* _About this exercise_
Output exactly the lines below, starting with the line that has "Send 'pronto para a entrega' WhatsApp message" and going on through the line that has "You are a computer-use agent. The", both included, and no other lines.

[Stored items]
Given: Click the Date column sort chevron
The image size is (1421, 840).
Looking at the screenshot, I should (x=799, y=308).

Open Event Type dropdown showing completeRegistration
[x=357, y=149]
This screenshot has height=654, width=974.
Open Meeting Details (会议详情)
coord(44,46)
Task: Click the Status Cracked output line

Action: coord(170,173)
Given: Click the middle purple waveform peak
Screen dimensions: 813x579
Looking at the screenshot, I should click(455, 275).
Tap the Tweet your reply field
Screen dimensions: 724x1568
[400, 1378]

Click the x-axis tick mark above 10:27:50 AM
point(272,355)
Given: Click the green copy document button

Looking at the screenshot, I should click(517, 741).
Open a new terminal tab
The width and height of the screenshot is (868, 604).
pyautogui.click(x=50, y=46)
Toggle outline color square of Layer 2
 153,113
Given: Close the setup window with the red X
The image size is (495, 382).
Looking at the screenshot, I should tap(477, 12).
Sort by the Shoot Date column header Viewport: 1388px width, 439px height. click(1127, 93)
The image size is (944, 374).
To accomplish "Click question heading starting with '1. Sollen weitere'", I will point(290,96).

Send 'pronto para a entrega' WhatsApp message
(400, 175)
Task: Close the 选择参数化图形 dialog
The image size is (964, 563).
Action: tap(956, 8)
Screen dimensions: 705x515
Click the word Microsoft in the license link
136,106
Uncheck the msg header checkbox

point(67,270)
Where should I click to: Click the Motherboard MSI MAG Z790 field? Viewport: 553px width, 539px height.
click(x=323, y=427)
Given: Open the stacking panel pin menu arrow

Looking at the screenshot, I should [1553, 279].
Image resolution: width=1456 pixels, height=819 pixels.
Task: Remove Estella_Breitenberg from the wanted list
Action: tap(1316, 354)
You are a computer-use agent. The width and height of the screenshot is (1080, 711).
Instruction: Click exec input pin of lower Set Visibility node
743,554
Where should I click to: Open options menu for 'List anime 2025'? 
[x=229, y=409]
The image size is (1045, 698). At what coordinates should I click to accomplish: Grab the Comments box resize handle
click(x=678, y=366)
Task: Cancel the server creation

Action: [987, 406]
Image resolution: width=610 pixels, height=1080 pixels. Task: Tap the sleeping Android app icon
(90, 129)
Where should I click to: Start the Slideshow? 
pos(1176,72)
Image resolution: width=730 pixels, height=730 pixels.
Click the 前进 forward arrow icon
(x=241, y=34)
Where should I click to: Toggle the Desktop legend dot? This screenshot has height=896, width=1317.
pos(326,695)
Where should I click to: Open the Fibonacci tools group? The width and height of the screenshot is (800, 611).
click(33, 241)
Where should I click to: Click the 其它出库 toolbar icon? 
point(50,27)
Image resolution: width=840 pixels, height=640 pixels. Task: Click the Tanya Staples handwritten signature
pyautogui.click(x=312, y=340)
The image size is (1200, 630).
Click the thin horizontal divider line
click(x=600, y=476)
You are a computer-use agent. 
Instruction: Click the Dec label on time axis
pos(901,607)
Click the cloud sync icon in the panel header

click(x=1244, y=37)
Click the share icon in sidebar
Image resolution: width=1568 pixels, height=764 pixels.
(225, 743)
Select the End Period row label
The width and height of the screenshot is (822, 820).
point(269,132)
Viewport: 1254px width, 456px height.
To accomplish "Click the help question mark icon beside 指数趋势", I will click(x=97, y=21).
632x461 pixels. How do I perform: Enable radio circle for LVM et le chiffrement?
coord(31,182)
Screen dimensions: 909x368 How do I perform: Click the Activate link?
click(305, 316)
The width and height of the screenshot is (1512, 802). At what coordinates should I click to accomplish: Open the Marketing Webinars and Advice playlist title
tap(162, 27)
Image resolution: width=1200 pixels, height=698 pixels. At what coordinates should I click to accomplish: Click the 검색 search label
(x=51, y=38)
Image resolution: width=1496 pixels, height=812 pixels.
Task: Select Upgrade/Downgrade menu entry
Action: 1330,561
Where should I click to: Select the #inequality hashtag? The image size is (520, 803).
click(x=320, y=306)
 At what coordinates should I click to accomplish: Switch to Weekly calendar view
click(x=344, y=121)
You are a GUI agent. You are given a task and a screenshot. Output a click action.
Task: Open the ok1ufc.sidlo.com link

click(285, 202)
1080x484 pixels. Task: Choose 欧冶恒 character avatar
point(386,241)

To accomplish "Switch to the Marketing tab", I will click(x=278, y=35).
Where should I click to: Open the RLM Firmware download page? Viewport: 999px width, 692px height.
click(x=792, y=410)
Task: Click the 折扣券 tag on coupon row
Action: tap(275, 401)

* _Answer to this task_
Send 'pronto para a entrega' WhatsApp message
(400, 175)
Task: Close the 选择参数化图形 dialog
The image size is (964, 563).
Action: tap(956, 8)
Screen dimensions: 705x515
Click the word Microsoft in the license link
136,106
Uncheck the msg header checkbox

point(67,270)
Where should I click to: Click the Motherboard MSI MAG Z790 field? Viewport: 553px width, 539px height.
click(x=323, y=427)
Given: Open the stacking panel pin menu arrow

Looking at the screenshot, I should [1553, 279].
Image resolution: width=1456 pixels, height=819 pixels.
Task: Remove Estella_Breitenberg from the wanted list
Action: tap(1316, 354)
You are a computer-use agent. The width and height of the screenshot is (1080, 711).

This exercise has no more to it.